DNA of the BACs was extracted using the Qiagen Plasmid Midi Kit (Qiagen, Cat. No. 12143). Eleven of the 20 MTP BACs containing and distal to PM19-A1 in the physical map of Cluster 16421 and the four MTP BACs of Cluster 285 were sequenced on the Illumina MiSeq with 250 bp paired-end reads. An average of 2,105,488 and 2,752,220 paired-end reads per BAC were produced for Cluster 16421 and 285 BACs, respectively. Illumina reads for each BAC were separately assembled using the CLC Bio genomic software 2. Before assembly, reads were filtered to remove contaminant sequences by mapping to the BAC vector (pIndigoBAC-5) sequence and the Escherichia coli genome. De novo assembly of reads after contaminant removal was done with the following assembly parameters: Word size: 64 bp; Bubble size: 250 bp; Mismatch cost: 2; Insertion cost: 3; Deletion cost 3; Length fraction: 90%; Similarity fraction: 95%.
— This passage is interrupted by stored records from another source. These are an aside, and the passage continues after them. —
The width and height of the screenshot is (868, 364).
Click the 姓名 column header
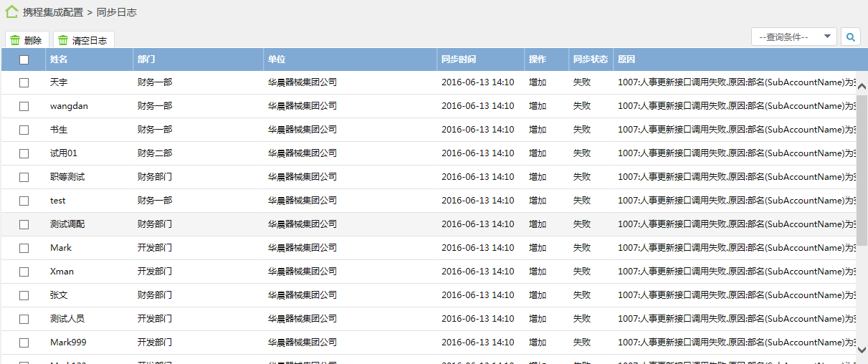(59, 59)
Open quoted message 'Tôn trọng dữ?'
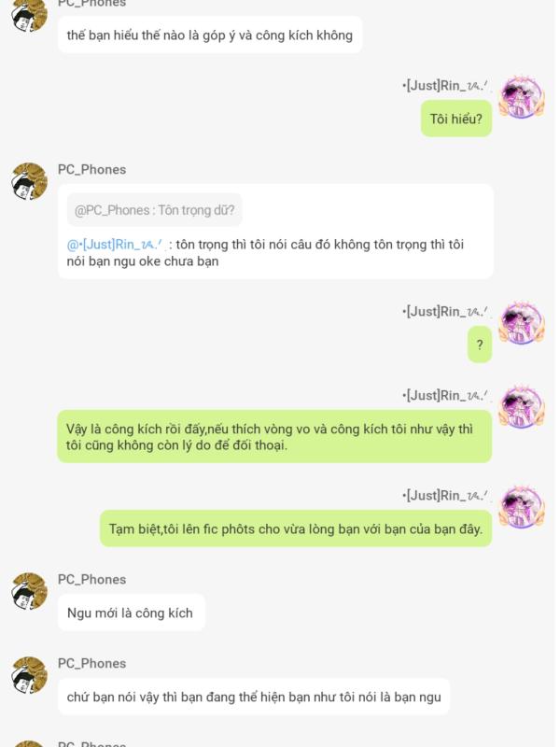 (155, 210)
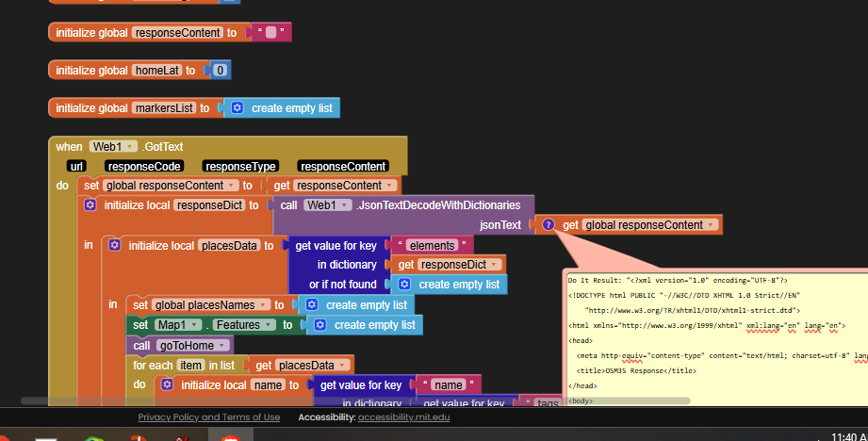This screenshot has width=868, height=441.
Task: Click the horizontal workspace scrollbar
Action: point(283,400)
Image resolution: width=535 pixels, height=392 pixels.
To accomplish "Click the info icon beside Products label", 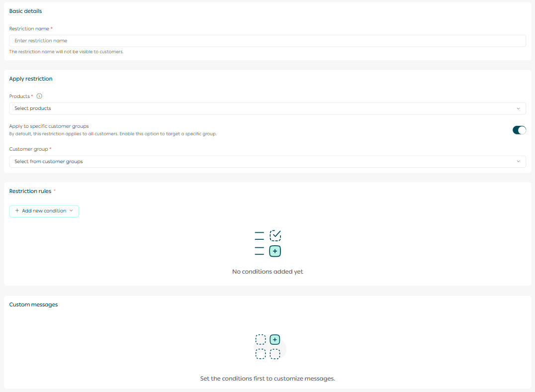I will (x=39, y=97).
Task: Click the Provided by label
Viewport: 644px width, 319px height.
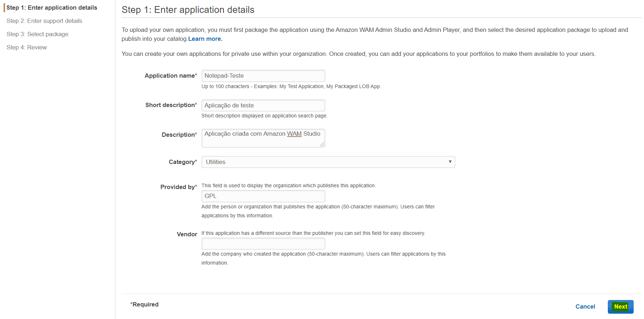Action: (178, 187)
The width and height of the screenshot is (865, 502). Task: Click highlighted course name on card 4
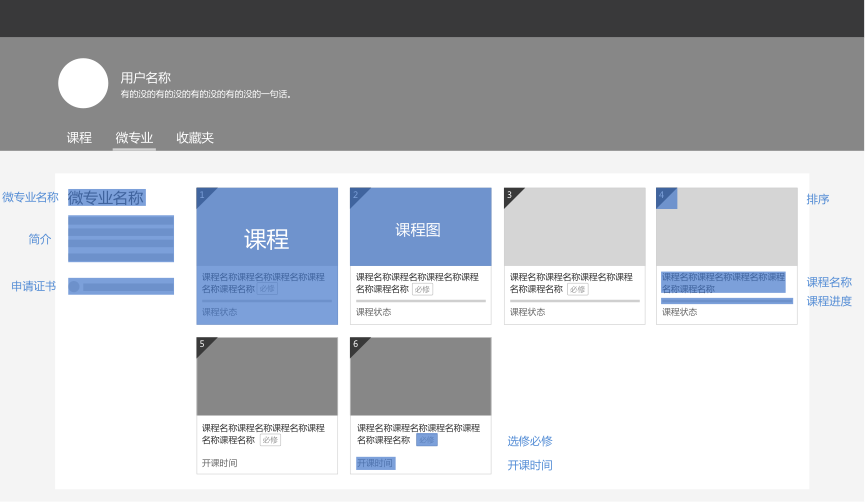point(723,282)
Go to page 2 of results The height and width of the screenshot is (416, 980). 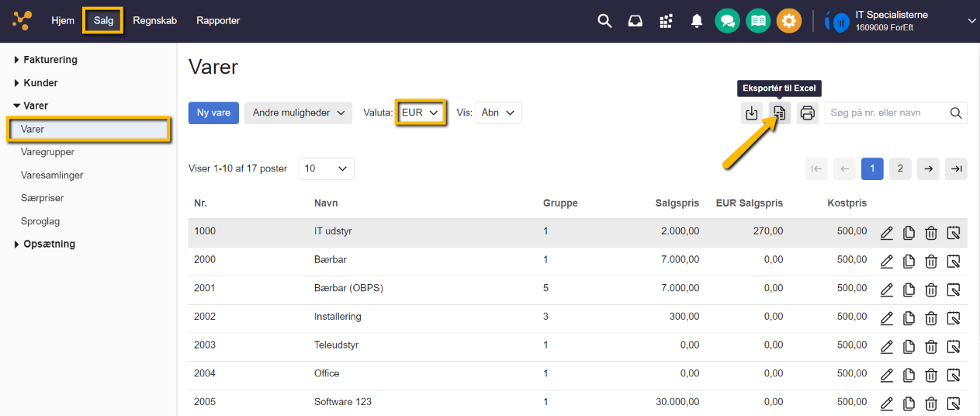coord(900,168)

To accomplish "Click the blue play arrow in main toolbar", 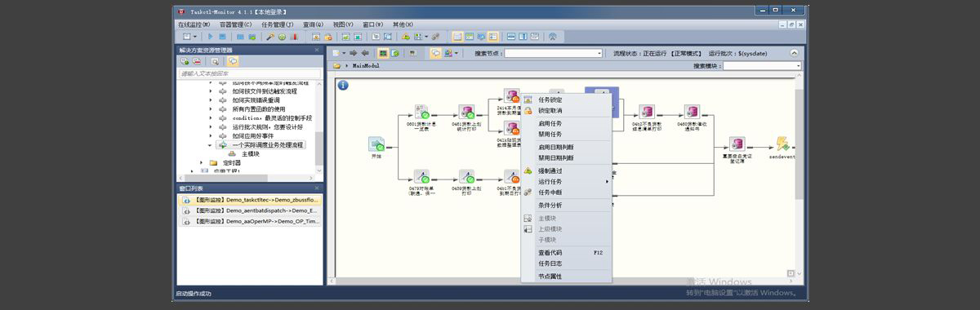I will (211, 37).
The assembled contigs were repeat-masked by BLASTn analysis against the Triticeae Repeat Element Database (TREP 3; Wicker et al., 2000). Gene annotation was performed using the wheat gene models described by Krasileva et al. (2013) and by BLASTX analysis to NBCI nr.4 Gene models were also obtained by ab initio gene prediction with FGENESH (Solovyev et al., 2006). Only FGENESH gene models with protein sequence support from NCBI or Ensembl Plant protein databases5 were used. Gene models with greater than 90% protein or nucleotide sequence identity and more than 75% sequence coverage to already annotated genes on NCBI or Ensembl databases were considered as high confidence genes. Gene models that did not meet these criteria were considered as low confidence genes, and were not analyzed further.

TaMKK3-A Genotyping

A Kompetitive Allele Specific PCR (KASP; Smith and Maughan, 2015) assay was developed for genotyping the C to A (C > A) causal TaMKK3-A mutation reported by Torada et al. (2016). For this, two allele-specific reverse primers (TaMKK3-A-snp1-res: TTTTTGCTTCGCCCTTAAGG and TaMKK3-A-snpA1-sus: TTTTTGCTTCGCCCTTAAGT) each containing the allele-specific SNP at the 3′ end, were used in combination with a common A-genome specific forward primer (GCATAGAGATCTAAAGCCAGCA). To distinguish the amplification signal produced from each allele specific primer, FAM and HEX fluorescence dye probes (Ramirez-Gonzalez et al., 2015) were added to the 5′ end of TaMKK3-A-snpA1-res and TaMKK3-A-snpA1-sus, respectively. KASP assays were performed as previously described (Shorinola et al., 2016).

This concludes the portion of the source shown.